- **ASSIGNED TASK**:
Working through the data below, reproduce word for word the line with "You are a GUI" and every line after it, both ends included, and omit the pictures.

(Data records)
--- START ---
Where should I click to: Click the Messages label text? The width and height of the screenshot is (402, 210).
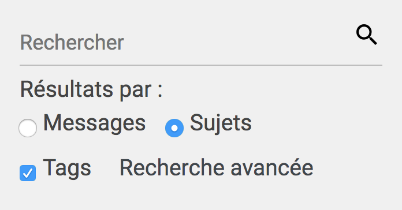[x=94, y=123]
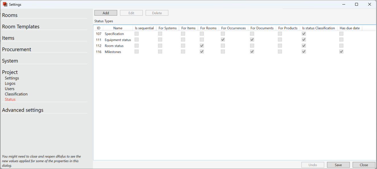Expand the Procurement section
Image resolution: width=377 pixels, height=169 pixels.
coord(16,50)
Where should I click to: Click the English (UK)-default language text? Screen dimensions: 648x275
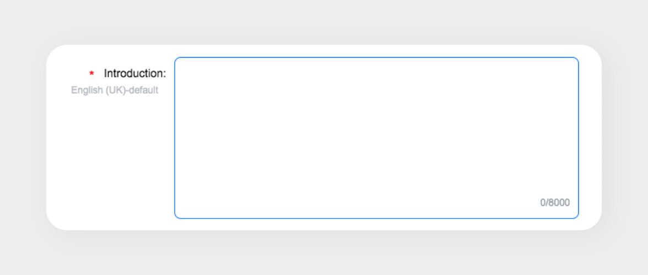115,90
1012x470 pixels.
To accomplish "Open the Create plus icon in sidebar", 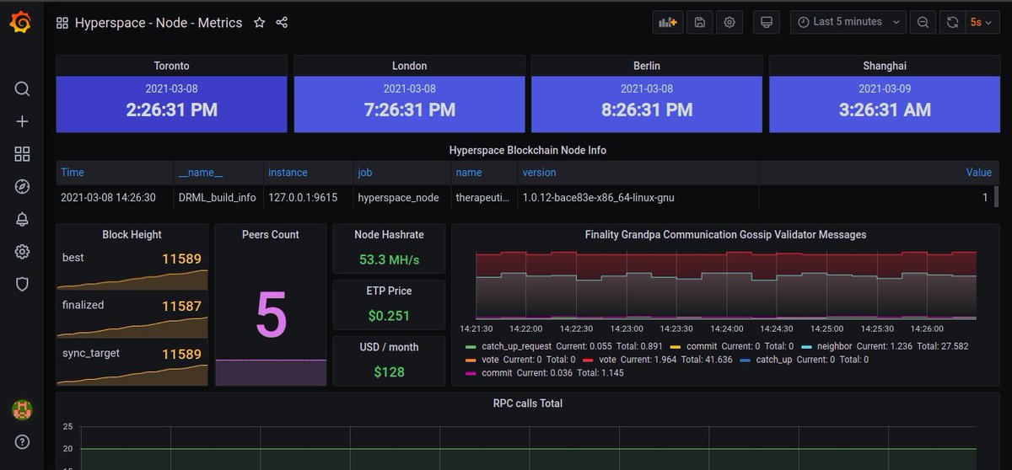I will [22, 121].
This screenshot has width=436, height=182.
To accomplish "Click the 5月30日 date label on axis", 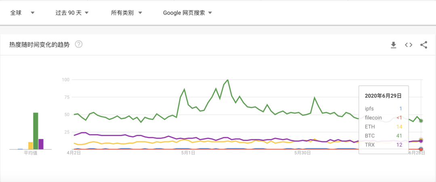I will (x=302, y=153).
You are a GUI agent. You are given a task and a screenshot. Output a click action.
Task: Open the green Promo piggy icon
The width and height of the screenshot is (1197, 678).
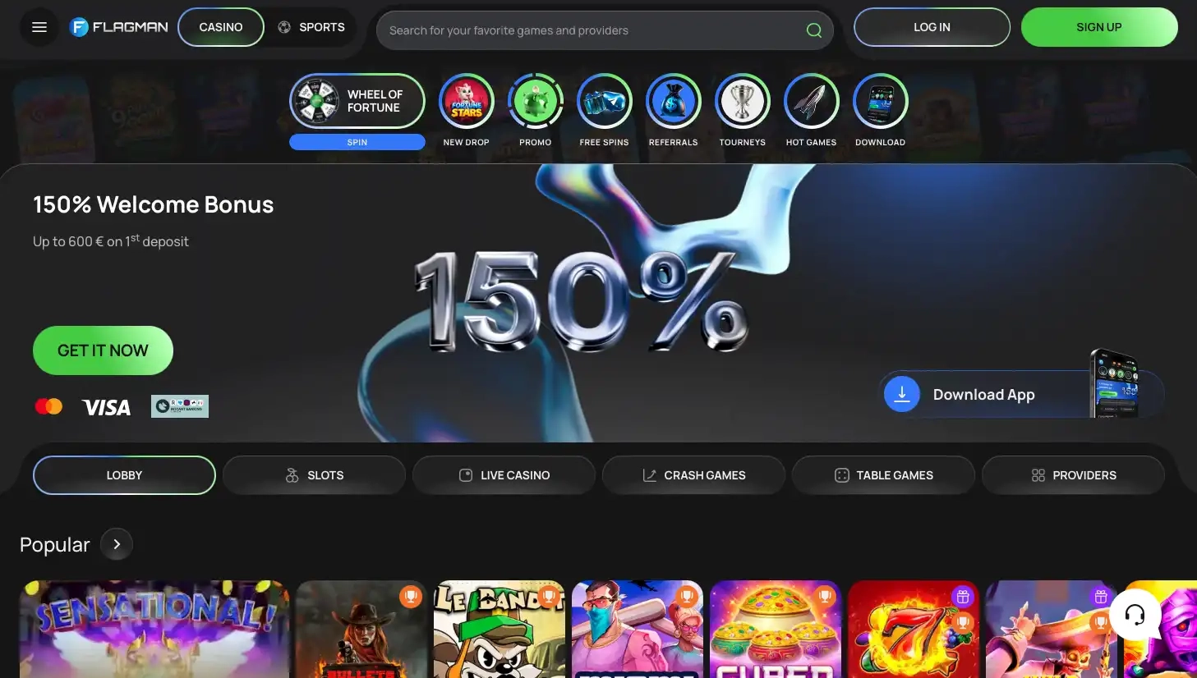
--- END ---
- **EXPECTED OUTPUT**:
You are a GUI agent. You are given a task and a screenshot. Output a click action.
Task: Open the green Promo piggy icon
The width and height of the screenshot is (1197, 678).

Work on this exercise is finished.